RECORDS SUPPLIED Block Start
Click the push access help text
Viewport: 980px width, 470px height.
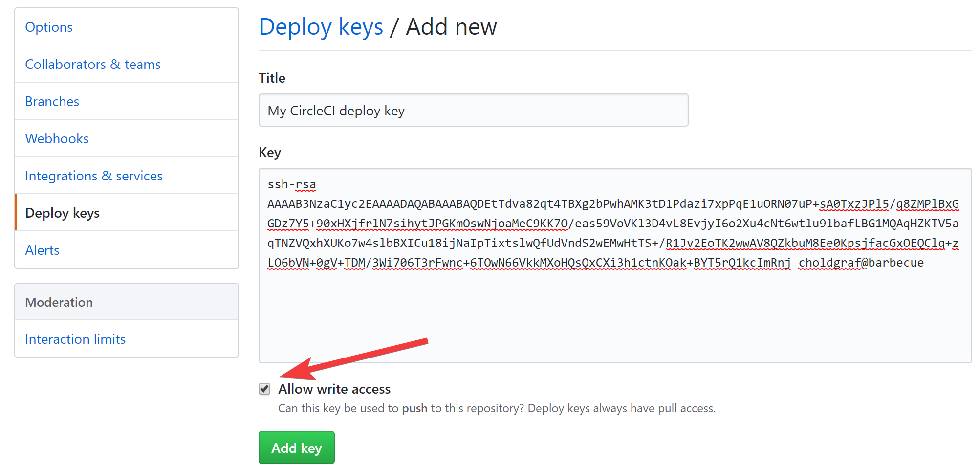[497, 409]
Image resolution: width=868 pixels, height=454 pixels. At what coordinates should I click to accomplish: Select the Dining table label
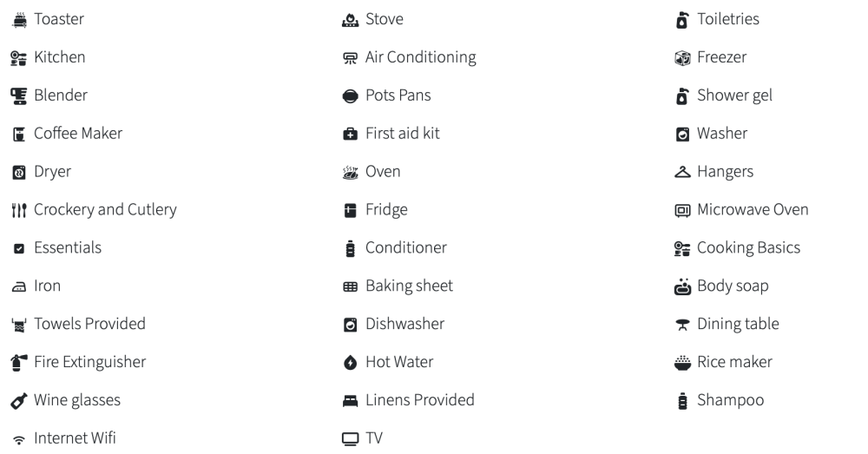(738, 324)
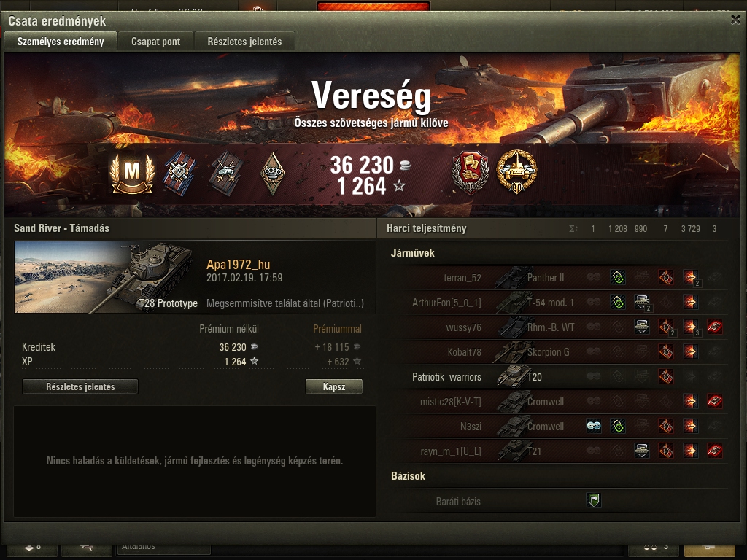Image resolution: width=747 pixels, height=560 pixels.
Task: Open the Részletes jelentés tab
Action: (x=244, y=42)

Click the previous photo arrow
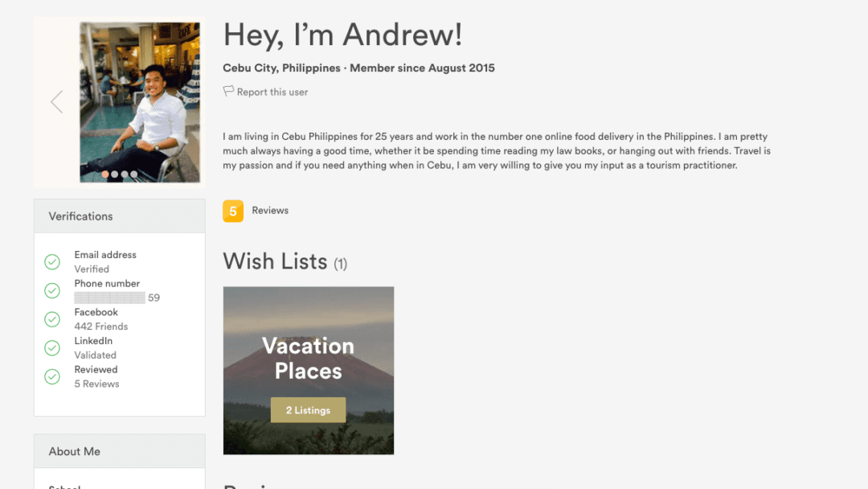tap(56, 102)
RECORDS SUPPLIED Block End
*EXERCISE:* Word for word, reproduce all of the entries above and omit the pictures.

*EXERCISE ANSWER:*
Click the push access help text
Viewport: 980px width, 470px height.
[497, 409]
Image resolution: width=868 pixels, height=454 pixels. At what coordinates should I click to accomplish: Select the Dining table label
(738, 324)
Image resolution: width=747 pixels, height=560 pixels.
Task: Open the Részletes jelentés tab
Action: (x=244, y=42)

Click the previous photo arrow
tap(56, 102)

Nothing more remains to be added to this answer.